### What to do:
Please rewrite the rows below, starting with the first line and going on through the line with "click(83, 304)", keeping the requests as they are. Scale every coordinate in the answers by 0.3, round to whole numbers with halves going up, and leave the pictures out.

** Begin Dataset records **

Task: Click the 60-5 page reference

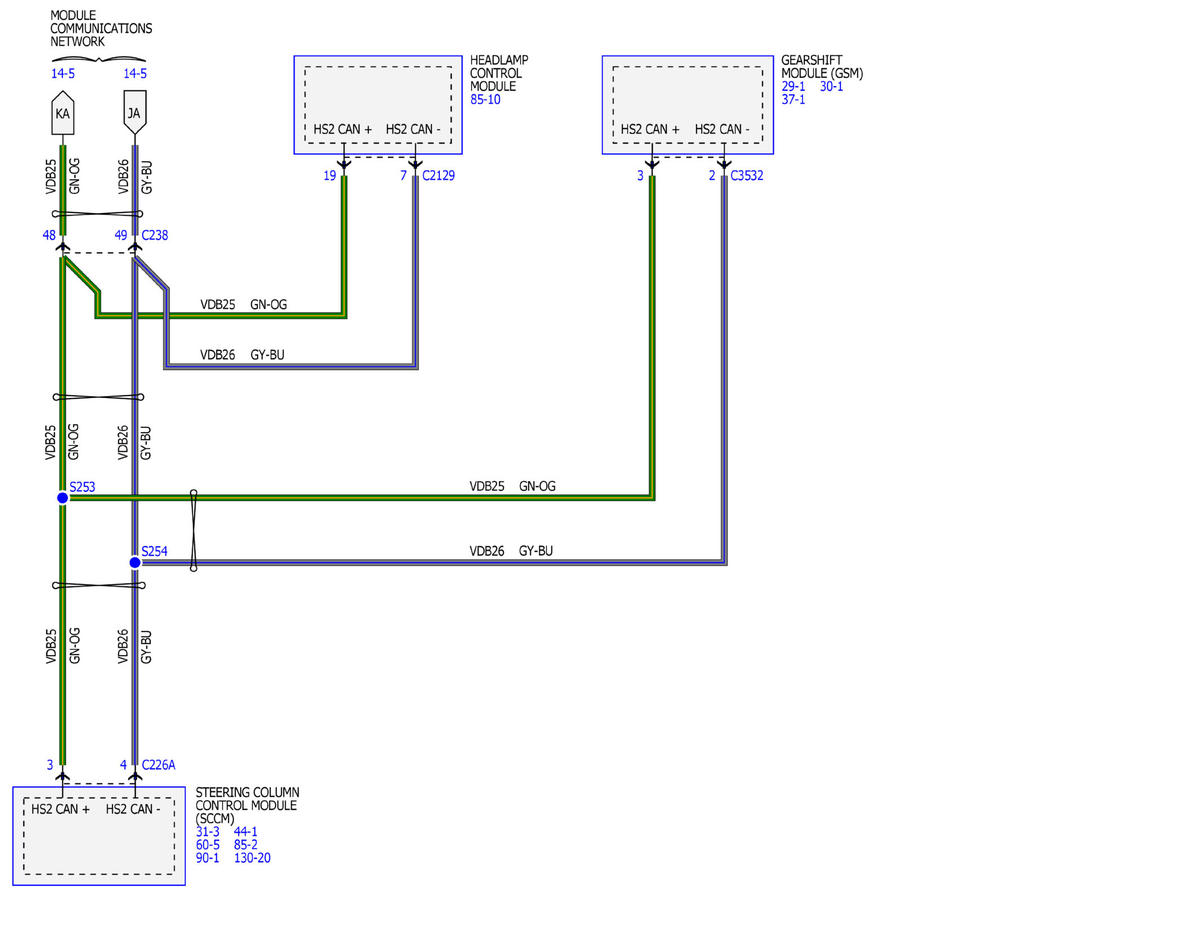Action: pos(207,845)
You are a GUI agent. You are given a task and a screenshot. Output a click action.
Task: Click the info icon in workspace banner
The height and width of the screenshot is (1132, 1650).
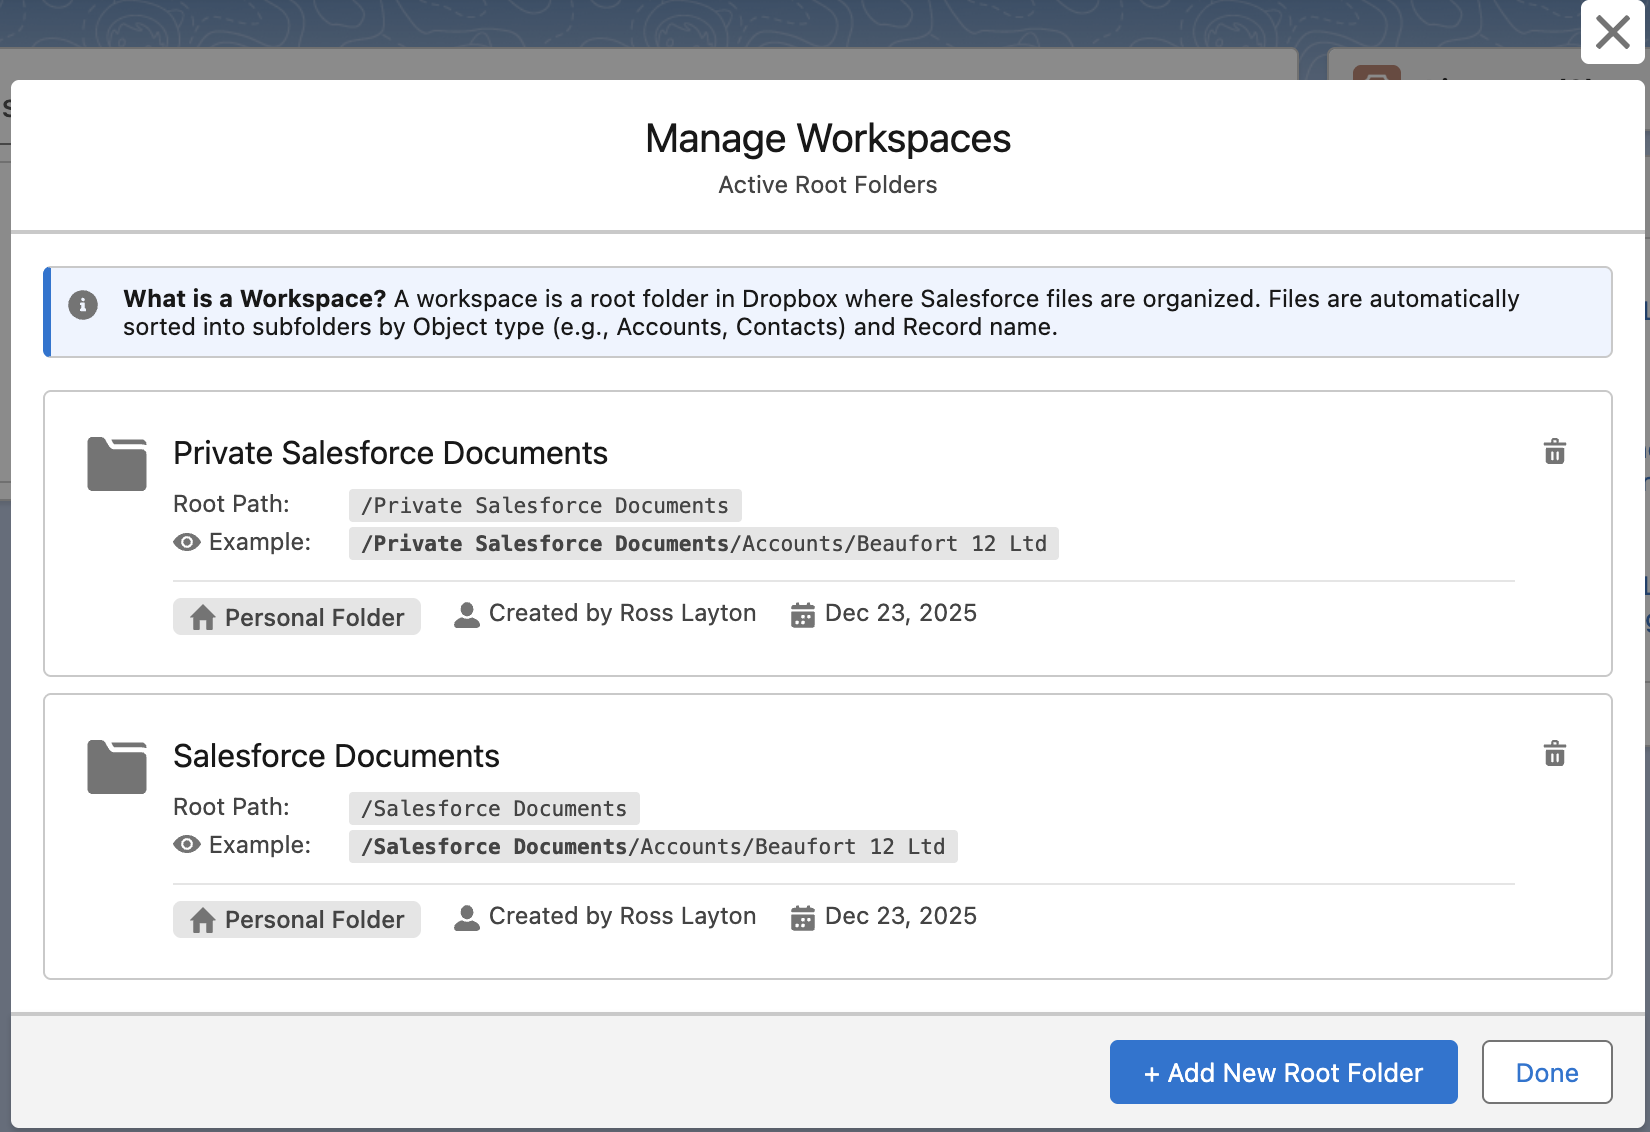click(83, 304)
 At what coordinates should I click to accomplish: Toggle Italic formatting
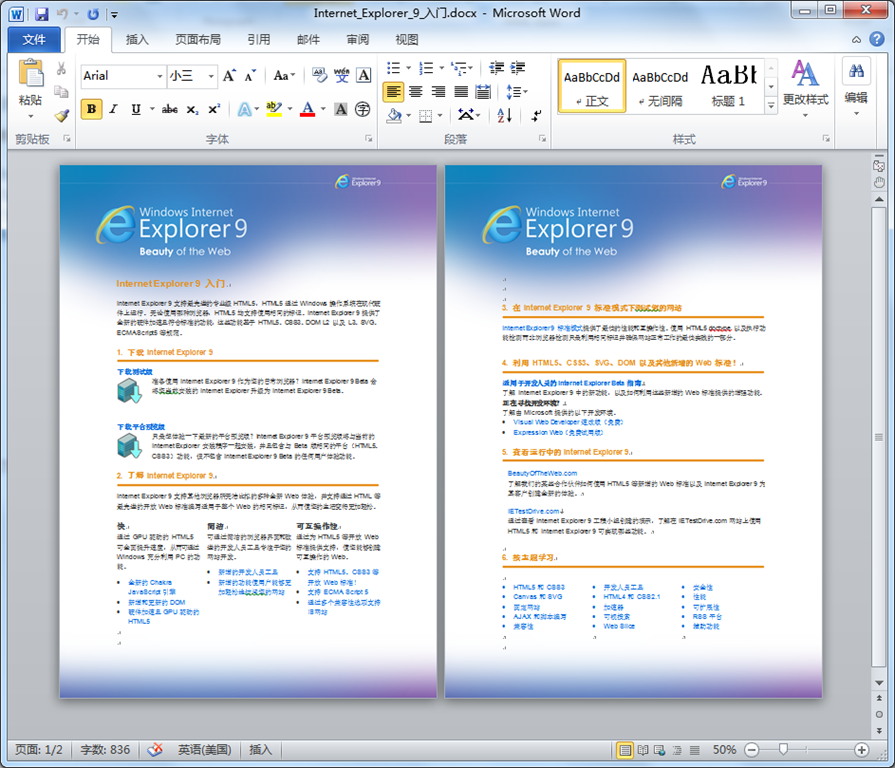pos(113,109)
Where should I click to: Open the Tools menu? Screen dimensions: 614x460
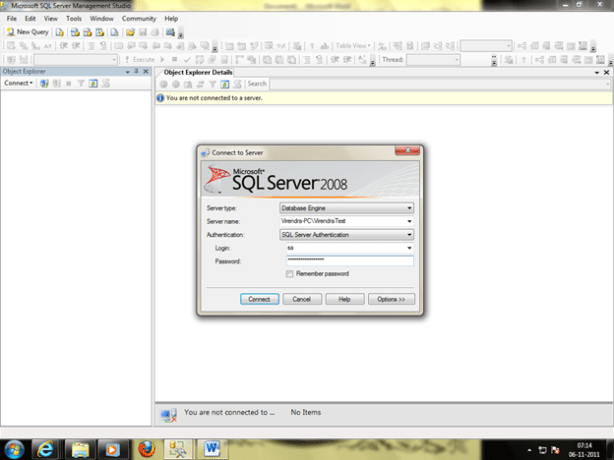pyautogui.click(x=74, y=18)
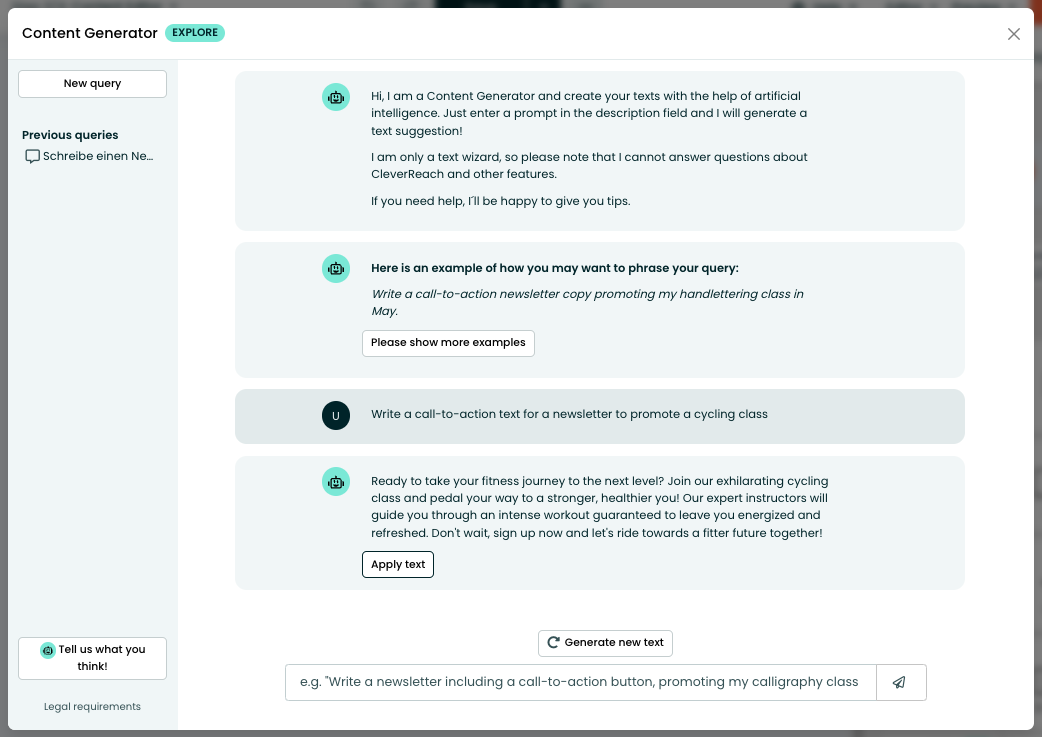
Task: Click the refresh icon on Generate new text
Action: 553,643
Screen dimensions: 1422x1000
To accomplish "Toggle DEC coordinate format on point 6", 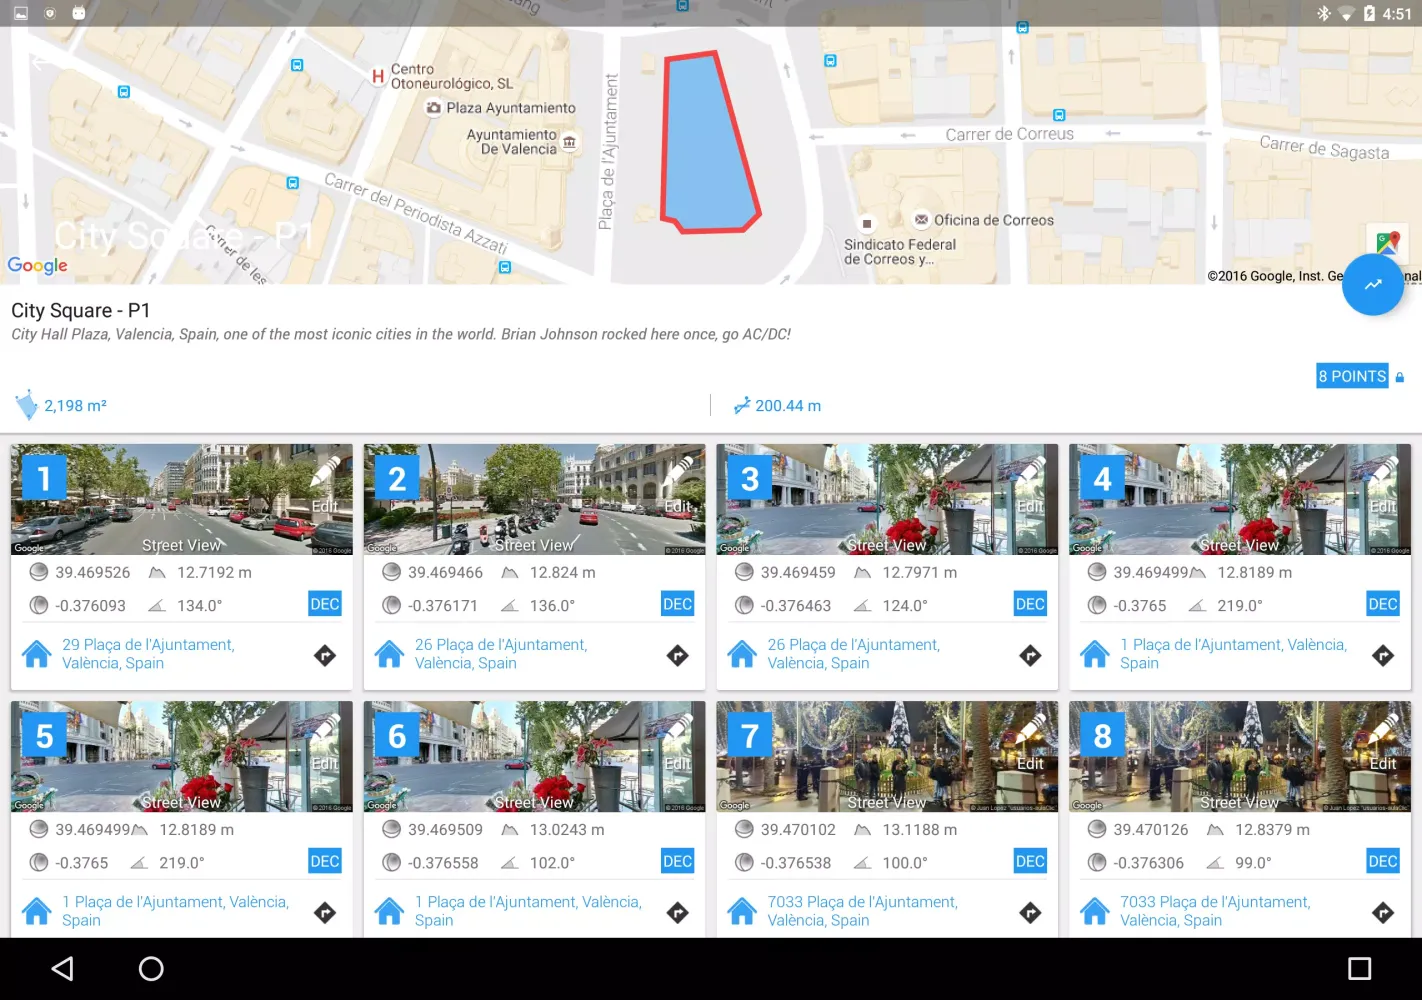I will click(677, 861).
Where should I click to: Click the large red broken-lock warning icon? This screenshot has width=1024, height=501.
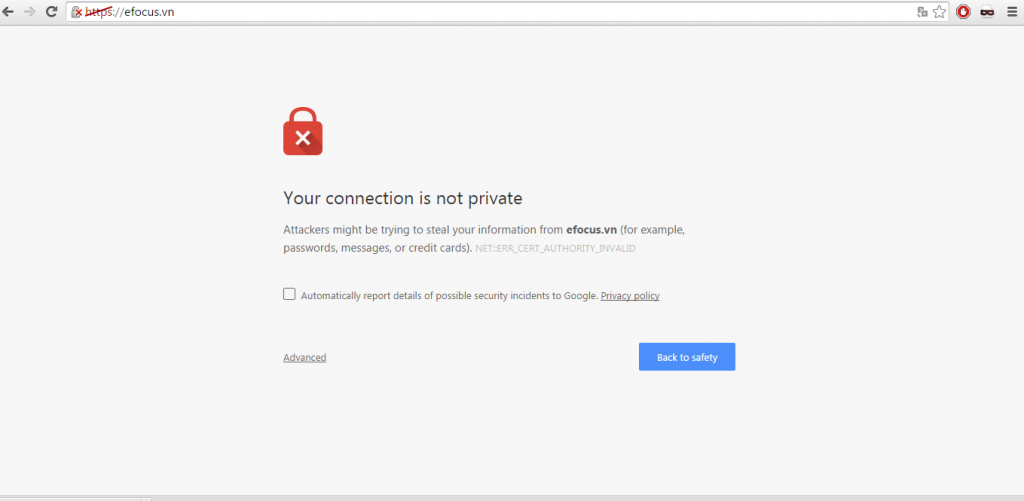pos(302,131)
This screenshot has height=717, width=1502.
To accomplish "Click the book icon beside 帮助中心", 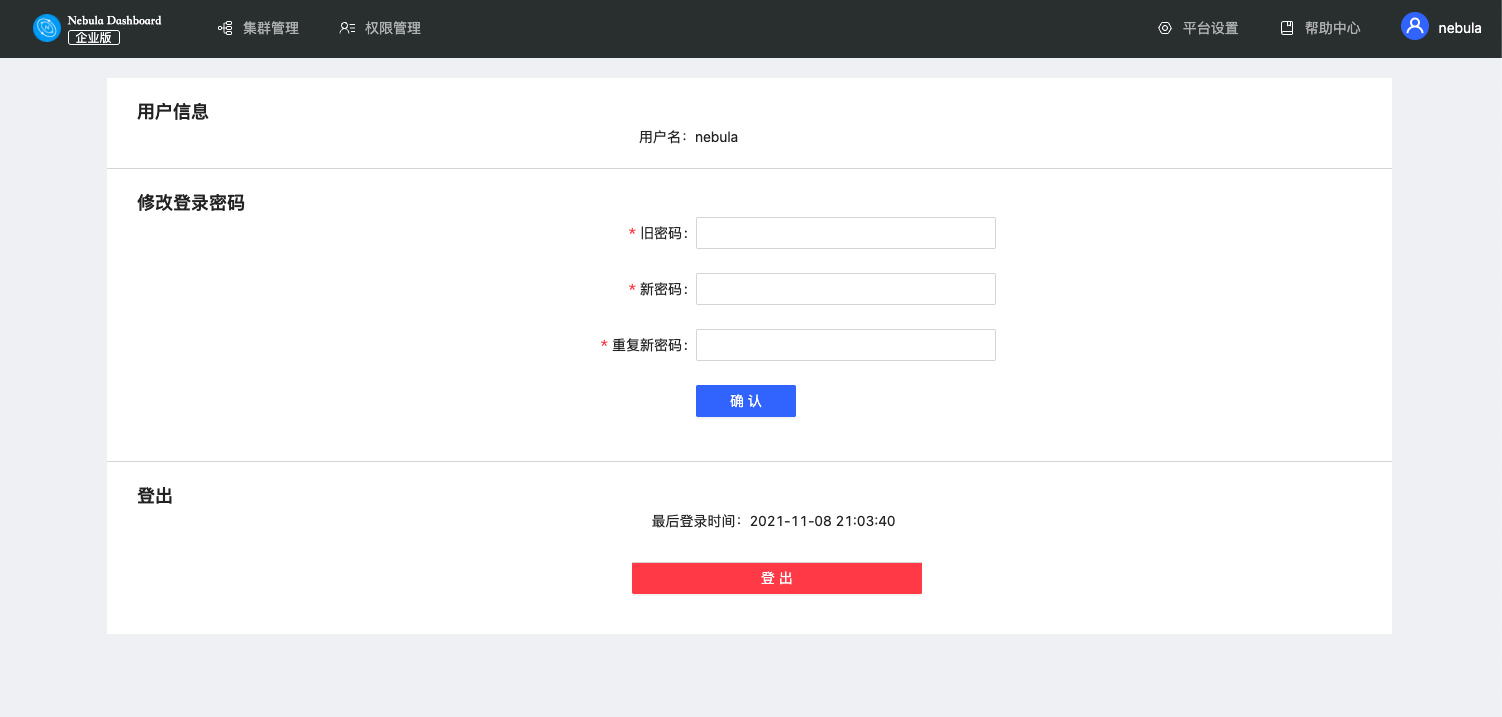I will click(x=1287, y=28).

** End Dataset records **

### Written response:
Task: Click the 60-5 page reference

Action: pos(62,254)
You are a GUI agent. You are given a task and a screenshot. Output a click action.
Task: Click the info icon in workspace banner
The height and width of the screenshot is (1132, 1650).
click(25, 91)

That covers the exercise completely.